I just turned 45 this month. Statistically, I have more years behind me than ahead of me. This means I expect a pass from younger readers (and sympathetic understanding from my peers) to indulge any overly sentimental writing impulses.
My dad has been on my mind a great deal recently. Specifically, due to the illness of someone close to me, I’ve been reappraising all the different stages of my relationship with my father over the years. I’ve come to realize that, using the lens of personal finance, my dad is in fact a volatile appreciating asset. Allow me to explain.
In childhood, my dad was a virtual deity. An encouraging word from him made me feel like the world’s most special snowflake; a reprimand was withering. When I brought home a report card, like immigrant fathers everywhere, he’d look past the straight A’s and ask, “Why a B+ in PE?” He’d taken bowling to fulfill his college athletics requirement, so this was obviously a rhetorical question. Nonetheless, I strove to please him, eventually pulling off an A- in gym. My world revolved around him, and our family rhythms adapted to orbit his schedule. We routinely ate dinner at 8pm, because that was when he returned from work.
Let’s regard “shares” of dad as being proportional to my desire to spend time with him. Most would say childhood overvaluation created a “dad bubble” where I was willing to pay anything to spend more time with him, and I could only ever assume his value to me would continue to skyrocket forever.
Net asset value dropped precipitously during the notorious great recession of adolescence, when his liabilities (a penchant for ABBA and Julio Iglesias, speaking a different language at home, and pretty much anything that prevented me from assimilating with the majority of kids in school) increased. Defining myself in contrast to my father (despite strong lifelong similarities in personality) spooked investors.
The college years saw a slow and steady recovery, with visits home that brought treasured memories of walks around the neighborhood and inter-generational coffee outings joining my father, uncle and grandfather for an espresso at a favorite sidewalk cafe in California sunshine.
Med school continued the rise in paternal value, with a proud father’s visits to his nerdy and studious son. During my first year there was a valve replacement surgery where for a moment shares skyrocketed based on my fear he might not survive. Fortunately he did, and after returning to reasonable valuations there continued to be a steady increase in the value of our relationship.

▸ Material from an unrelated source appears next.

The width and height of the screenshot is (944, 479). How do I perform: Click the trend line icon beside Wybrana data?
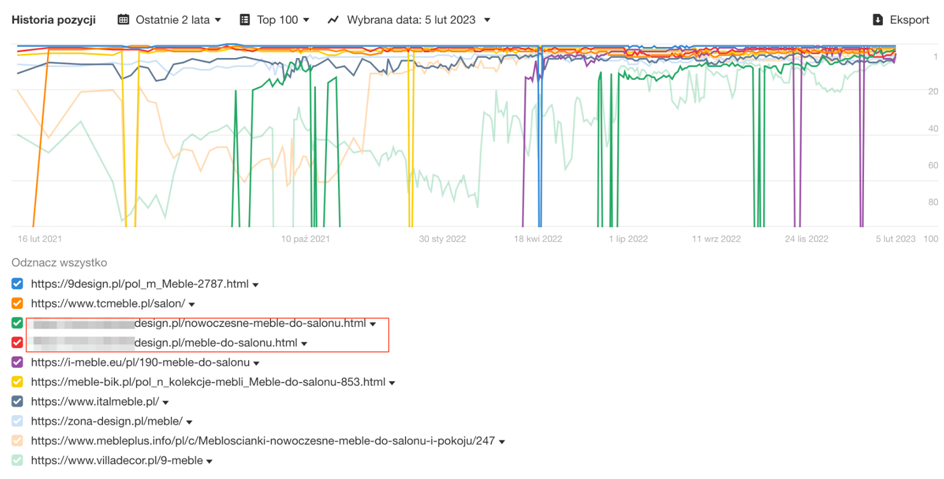333,19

Along the way there were a few expected corrections to the market. On one visit after we went out for Persian food dad complained of abdominal pain. I shrugged it off as his irritation that mom and I had voted to try cuisine more exotic than his beloved Olive Garden. It turned out to be gallstones, which he not so subtly suggested was overlooked due to my poor clinical judgment. (Never offer medical advice to a family member!). Other than that we continued to grow closer.
Marriage and children brought a net increase in value over the long term, although there were memorably steep drops (I set boundaries that he violated, with his ever cheerful “I’d rather ask forgiveness than permission” mindset) and impressive rallies (the numerous times he and my mom took the kids so we could attend college reunions, travel to visit friends, or work simultaneously on Christmas). There was a steep rise that maintained high valuations when my daughter broke her femur and he and mom dropped everything to help us through the frightening hospitalization and surgery.
Which brings us to the present day. As I look around on this birthday, I see that fewer friends have living parents. My peers are reluctantly becoming family patriarchs and matriarchs as the older generation begins to die. By virtue of my profession I am constantly reminded of the arbitrary and frequently vicious circle of life.
Disney can camouflage life’s cruelty with singing lions and hakuna matata. Caring for a 30-something mother with stage 4 ovarian cancer, or a husband and father your own age whom you’ve just diagnosed with a glioblastoma multiforme (a type of brain tumor) quickly eliminates romantic notions of death.
When I look at my dad, I see someone who is mentally astute if physically diminished by 70+ years of wear and tear. We are both control freaks; sentimental saps; deeply protective of our family, working hard to transmit those values that have served us well over generations. I am the latest iteration of my father, a healthier (at this moment) version 2.0 with a more current operating system.
I don’t know when it will happen, but his body will not last forever. So I try to to be less of a prick when he knowingly crosses boundaries. I try to be grateful that he and my mother love us and our children so much that they will immediately drop their plans to help us out. I’ve started a run on the market, buying up every available share irrespective of the price, because when something grows rare it appropriately becomes more precious.
I’ve studied the history of markets enough to know that I am once again entering a “dad bubble.” The catch is, when this one bursts, it may prove catastrophic for its primary investor.